TEXT SECTION.
A Beer Full of Fridge

You’ll have to excuse any lapses in spelling and/or grammar.  I’m kind of drunk right now.  So, y’know….   A little leeway is likely to be needed.  Of course, I think I’m about the only person alive that gives much of a shit about having all that stuff done properly, so no one else is likely to notice.  Whatever.  Meh.  And, hey!  I get to go to work in the morning.  Let’s hope I get done imbibing soon, then.

Something was said about me at work Thursday morning that I didn’t think I’d ever hear anyone ever say about me, and be completely serious about it.  See, we’ve been doing this really, really craptacular teamwork training course that tries to get us to work together, be accountable, stay positive, and make more money (seriously…..that’s one of the "core values"…..I’ve never known a company to just come out and say it so plainly like that…..it’s so refreshing, yet I find it utterly hilarious for some reason).  During the positive energy portion, Tammy (the manager who was teaching this stuff…..she’s also the unnamed manager from my last entry…why I didn’t name her, I dunno) tells everyone that they need to be more like me, because I’m the most positive worker she knows there.  She was smiling at me when she said it (and she provided examples of all the stuff I do for her and others….but mostly for her), but I just cracked up laughing.  She looked at me and said, "What?"  And I said, "I never thought I’d ever hear anyone ever say that about me.  Ever."  And, later, people came to me and said they agreed with her.  So that got me thinking….  What the fuck is wrong with me?!  No, I’m kidding.  What I actually thought was how different of a person I must be to have that said about me.  I never see anything about me that has changed.  I always wonder if I’m any different than I ever was before.  I mean, with some people, you can just see it.  It’s obvious.  I don’t feel like I’m so obviously different from the person I used to be.  Well….I take that back.  I think I’m much closer to the "college time" Dave than I have been in the past few years.  I mean, I know I’m different from how I was for the past two years or so….even Ray Charles could see that.  But I don’t count that.  I just don’t see myself as being much different from Dave, circa. 2002.

DATASET.

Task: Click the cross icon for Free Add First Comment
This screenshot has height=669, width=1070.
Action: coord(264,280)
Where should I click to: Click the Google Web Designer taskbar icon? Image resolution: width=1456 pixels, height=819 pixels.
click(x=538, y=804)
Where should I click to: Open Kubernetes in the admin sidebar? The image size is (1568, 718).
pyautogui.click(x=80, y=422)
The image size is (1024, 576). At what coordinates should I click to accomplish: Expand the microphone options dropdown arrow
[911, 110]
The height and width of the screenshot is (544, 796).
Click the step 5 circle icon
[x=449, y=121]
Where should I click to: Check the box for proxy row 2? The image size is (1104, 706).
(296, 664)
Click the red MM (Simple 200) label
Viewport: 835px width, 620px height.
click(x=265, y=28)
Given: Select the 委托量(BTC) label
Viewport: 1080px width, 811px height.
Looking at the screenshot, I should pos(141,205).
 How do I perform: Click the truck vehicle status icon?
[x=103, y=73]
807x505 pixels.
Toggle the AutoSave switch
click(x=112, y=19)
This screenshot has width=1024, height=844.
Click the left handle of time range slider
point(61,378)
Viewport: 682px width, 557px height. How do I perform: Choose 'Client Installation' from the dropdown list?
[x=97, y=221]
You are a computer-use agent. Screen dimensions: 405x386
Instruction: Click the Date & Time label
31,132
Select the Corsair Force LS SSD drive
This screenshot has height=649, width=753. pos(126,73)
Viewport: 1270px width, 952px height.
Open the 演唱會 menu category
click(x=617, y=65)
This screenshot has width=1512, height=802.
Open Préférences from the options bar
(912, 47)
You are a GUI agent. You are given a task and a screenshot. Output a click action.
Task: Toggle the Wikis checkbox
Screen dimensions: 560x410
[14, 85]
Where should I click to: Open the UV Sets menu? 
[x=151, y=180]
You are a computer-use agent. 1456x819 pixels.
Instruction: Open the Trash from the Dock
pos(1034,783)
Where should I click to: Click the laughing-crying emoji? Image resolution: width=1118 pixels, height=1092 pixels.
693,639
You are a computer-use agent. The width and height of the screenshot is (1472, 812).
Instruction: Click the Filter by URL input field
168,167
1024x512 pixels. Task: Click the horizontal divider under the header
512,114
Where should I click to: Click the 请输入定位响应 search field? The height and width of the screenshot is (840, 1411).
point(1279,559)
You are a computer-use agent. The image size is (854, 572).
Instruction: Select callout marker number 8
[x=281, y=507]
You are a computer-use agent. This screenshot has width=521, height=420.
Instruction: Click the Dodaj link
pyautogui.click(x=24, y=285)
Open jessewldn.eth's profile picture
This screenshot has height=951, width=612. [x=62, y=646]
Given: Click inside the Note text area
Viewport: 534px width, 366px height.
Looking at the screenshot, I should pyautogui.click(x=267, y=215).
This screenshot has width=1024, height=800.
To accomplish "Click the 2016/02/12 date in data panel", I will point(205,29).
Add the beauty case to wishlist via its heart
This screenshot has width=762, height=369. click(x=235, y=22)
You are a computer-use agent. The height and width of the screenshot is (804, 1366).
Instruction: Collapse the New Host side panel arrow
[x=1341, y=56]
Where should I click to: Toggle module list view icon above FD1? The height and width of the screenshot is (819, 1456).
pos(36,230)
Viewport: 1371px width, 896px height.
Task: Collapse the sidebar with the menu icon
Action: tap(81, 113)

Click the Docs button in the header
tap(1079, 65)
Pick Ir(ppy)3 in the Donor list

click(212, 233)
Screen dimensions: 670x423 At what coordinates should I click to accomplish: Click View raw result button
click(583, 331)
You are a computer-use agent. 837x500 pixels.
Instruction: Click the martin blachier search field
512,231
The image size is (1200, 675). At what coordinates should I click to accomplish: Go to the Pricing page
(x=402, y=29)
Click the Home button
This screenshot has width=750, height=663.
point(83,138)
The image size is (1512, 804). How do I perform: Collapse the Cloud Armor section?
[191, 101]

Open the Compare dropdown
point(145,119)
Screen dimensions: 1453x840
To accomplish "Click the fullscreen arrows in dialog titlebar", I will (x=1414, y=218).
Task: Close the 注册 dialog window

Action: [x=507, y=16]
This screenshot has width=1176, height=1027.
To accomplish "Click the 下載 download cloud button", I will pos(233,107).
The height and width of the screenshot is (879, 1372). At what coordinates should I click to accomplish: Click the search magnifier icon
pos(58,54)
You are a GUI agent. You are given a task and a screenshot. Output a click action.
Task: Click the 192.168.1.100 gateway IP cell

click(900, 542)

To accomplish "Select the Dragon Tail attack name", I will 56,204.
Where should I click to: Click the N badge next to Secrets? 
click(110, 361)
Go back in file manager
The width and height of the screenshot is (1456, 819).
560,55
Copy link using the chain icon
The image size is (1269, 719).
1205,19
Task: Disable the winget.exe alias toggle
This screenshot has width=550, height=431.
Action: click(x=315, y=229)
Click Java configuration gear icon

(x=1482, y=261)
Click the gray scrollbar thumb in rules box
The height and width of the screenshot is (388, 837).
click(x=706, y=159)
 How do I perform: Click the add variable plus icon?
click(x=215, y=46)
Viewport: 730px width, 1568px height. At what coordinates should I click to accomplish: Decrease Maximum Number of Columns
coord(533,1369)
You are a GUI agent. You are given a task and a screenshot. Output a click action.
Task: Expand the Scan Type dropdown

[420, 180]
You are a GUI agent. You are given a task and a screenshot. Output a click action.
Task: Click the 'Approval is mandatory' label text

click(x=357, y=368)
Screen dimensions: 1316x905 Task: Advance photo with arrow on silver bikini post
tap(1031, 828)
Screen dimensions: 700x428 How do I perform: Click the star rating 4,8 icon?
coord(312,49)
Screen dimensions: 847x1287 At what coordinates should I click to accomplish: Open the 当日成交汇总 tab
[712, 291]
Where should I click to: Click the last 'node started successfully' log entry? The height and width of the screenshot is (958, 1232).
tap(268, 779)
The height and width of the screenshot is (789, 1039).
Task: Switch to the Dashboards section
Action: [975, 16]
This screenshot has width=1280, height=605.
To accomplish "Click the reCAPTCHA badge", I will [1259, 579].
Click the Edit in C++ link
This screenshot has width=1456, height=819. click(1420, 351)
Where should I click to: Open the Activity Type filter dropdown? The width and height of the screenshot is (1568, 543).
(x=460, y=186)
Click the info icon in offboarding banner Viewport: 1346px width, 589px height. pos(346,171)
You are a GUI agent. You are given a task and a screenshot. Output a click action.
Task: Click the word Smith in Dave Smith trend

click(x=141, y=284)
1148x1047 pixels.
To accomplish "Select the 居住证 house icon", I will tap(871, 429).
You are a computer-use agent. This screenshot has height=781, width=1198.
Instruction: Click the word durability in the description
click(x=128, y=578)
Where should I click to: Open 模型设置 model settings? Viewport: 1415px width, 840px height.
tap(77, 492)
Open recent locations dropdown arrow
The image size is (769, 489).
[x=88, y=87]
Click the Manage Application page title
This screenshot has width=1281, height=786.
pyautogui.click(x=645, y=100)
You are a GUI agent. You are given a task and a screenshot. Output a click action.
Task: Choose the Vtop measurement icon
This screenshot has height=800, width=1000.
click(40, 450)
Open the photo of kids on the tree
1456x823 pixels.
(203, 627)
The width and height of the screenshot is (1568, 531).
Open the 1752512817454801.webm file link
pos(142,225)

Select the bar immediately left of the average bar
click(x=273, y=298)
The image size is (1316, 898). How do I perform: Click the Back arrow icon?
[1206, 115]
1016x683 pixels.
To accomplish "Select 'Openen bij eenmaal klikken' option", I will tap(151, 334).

WHAT IS REQUIRED. Carry on the blog post about being named the most positive worker, starting after its final sentence.

REPLY TO THE TASK.
And maybe that’s part of the problem.  Though, what the problem is, exactly, I dunno.  Just using that expression, I suppose.  Perhaps I mean that the reason I feel like I’m kind of just stuck waiting for something to happen is because I feel like I’m the same person now that I was four years ago, except older.  I don’t think this paragraph is even remotely making sense.  I think I’ll just shut it up now.

Now Playing in Dave’s Mental Jukebox:  "Sad Caper" by Hootie and the Blowfish, "From Cradle to Enslave" by Cradle of Filth, and "Diary of Jane" by Breaking Benjamin (New CD August 8!)

As I walked into the airport Friday night to pick up Will and Monica, I grew as angry as I’ve been in months.  It had nothing to do with them.  Oh, no.  It had everything to do with technology letting me down.  I knew I was going to be hella early, so I’d taken my Dell DJ with me so I could occupy my time with music.  Well, halfway between the parking lot and the terminal, it freezes.  Completely.  All it’s making is some kind of staticky noise.  None of the buttons work (oddly enough, it froze during "Welcome Home (Sanitarium)," which I thought was kind of appropriate to show off to them).  So there I was with a fucking $250 paper weight.  Later in the night, when I came back home around one in the AM, I decided I would just let it set down and have the battery run out in it.  Since it was still putting out sound, and the little power button was still lit up, it had to be expending energy.  Sure enough, Saturday night, it was dead.  I hooked it up to the charger, turned it on and……lo and behold……it worked just fine.  Which is lucky for the DJ, because otherwise it was going to end up being thrown on the ground and beaten with a hammer.  I truly thought it was just fucked beyond saving.  So I dodged that one………………for now.

(beer break………chug!  chug!  chug!  chug!)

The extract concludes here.